*Supplied records:*
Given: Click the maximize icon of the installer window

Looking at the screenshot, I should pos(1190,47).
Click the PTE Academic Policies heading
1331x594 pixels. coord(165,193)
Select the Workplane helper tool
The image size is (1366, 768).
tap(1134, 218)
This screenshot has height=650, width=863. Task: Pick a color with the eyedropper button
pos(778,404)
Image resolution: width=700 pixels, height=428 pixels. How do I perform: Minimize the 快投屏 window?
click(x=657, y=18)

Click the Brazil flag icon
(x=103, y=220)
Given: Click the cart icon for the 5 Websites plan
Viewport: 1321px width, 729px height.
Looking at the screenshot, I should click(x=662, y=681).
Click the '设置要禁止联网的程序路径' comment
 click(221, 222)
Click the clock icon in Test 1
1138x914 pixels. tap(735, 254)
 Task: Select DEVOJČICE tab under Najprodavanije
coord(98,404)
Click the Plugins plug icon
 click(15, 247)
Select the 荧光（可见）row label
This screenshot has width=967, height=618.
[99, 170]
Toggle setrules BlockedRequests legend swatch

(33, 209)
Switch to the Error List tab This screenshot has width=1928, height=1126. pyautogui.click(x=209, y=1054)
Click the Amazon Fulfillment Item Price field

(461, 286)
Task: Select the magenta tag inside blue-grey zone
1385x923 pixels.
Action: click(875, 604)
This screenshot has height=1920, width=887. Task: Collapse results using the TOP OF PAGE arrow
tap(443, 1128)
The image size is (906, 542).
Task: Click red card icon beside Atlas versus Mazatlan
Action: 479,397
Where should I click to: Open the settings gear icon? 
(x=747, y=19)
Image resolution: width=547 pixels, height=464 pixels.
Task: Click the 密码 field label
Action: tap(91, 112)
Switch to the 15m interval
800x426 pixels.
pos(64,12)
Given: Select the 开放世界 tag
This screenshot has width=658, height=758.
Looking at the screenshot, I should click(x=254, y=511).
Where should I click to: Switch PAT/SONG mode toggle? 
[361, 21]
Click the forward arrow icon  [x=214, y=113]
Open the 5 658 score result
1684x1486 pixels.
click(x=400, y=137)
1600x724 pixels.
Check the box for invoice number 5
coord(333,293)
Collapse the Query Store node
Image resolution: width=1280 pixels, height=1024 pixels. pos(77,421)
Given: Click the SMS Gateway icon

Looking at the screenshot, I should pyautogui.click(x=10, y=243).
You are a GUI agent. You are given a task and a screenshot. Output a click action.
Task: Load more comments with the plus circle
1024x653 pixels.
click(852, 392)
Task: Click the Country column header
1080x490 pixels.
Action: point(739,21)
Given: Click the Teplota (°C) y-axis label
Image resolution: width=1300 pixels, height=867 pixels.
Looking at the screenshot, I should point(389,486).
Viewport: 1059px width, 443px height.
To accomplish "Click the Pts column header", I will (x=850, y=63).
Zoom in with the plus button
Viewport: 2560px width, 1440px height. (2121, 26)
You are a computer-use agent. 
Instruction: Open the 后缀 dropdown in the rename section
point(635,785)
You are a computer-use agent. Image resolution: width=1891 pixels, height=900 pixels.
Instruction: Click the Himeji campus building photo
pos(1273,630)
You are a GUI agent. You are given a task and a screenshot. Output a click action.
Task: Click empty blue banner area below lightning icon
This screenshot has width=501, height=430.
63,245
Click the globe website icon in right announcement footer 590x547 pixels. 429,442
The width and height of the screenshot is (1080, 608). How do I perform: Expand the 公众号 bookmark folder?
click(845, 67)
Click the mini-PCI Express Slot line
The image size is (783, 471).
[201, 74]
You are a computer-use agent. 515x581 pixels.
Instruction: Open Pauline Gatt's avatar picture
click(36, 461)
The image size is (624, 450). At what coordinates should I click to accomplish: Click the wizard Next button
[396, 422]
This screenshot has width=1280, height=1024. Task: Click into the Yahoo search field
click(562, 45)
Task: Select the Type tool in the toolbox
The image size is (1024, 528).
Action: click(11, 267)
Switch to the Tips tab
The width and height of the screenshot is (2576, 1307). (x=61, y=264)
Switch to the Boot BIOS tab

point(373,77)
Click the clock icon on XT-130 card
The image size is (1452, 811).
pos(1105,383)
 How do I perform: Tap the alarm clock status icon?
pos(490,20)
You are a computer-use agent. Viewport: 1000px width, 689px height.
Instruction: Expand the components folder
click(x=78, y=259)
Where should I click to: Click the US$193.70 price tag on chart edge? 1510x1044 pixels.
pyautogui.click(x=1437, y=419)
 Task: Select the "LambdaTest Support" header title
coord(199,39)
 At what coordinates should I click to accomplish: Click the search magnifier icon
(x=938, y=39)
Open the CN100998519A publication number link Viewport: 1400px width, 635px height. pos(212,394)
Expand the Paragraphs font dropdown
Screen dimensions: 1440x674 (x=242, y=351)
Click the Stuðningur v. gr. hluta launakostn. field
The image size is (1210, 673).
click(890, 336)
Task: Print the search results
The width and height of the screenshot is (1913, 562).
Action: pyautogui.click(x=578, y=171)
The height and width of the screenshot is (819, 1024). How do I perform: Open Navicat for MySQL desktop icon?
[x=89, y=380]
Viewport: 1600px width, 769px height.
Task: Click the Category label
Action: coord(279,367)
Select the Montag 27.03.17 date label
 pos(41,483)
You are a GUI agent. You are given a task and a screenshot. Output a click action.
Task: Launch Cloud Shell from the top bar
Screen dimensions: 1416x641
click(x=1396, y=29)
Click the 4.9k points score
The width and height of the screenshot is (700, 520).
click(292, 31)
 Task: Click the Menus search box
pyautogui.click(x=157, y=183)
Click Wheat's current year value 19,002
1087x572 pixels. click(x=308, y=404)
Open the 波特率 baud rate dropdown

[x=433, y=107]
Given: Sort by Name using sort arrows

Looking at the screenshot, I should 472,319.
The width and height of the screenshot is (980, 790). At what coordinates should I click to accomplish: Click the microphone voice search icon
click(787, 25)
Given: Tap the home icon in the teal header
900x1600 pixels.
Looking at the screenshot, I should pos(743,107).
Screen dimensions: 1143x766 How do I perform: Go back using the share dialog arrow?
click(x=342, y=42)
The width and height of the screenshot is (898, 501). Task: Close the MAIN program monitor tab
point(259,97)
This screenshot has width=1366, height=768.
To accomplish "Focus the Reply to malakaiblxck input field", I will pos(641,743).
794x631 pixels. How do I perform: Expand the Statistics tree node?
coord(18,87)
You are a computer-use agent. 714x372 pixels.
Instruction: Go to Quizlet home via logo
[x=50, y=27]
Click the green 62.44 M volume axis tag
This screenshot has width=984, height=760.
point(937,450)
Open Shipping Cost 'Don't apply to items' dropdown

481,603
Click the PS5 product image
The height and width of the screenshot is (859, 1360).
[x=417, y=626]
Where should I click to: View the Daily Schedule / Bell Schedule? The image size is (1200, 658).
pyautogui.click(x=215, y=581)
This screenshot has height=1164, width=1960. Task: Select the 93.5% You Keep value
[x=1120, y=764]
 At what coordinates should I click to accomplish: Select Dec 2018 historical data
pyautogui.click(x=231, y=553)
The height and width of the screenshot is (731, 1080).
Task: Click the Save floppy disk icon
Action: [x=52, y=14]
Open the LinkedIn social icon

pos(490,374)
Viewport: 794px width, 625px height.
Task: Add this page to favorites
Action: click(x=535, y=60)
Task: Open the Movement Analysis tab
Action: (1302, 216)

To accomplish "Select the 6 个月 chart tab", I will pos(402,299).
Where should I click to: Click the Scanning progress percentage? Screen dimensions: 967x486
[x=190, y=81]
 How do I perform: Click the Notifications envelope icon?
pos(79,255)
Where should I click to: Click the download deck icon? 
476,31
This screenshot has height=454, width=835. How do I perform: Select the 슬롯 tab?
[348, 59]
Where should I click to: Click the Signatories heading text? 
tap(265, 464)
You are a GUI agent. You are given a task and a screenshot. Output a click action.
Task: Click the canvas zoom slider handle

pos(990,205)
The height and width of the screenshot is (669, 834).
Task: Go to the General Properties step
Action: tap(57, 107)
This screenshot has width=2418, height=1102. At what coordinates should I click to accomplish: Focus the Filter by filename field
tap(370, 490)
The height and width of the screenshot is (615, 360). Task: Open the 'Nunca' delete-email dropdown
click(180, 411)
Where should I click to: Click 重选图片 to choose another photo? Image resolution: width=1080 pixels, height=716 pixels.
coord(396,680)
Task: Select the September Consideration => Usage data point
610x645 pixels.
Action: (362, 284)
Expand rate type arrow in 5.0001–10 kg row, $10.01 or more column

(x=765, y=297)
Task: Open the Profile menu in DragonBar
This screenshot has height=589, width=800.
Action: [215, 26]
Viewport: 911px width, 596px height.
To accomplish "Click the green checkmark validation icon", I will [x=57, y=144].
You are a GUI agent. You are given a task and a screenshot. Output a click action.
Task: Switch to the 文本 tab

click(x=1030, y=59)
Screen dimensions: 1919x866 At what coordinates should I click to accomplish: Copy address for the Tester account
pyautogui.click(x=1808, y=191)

*Exercise requirements:*
Scan the material above for the string "blue" and copy every line that has it.

*Written response:*
Task: Select the magenta tag inside blue-grey zone
Task: Click empty blue banner area below lightning icon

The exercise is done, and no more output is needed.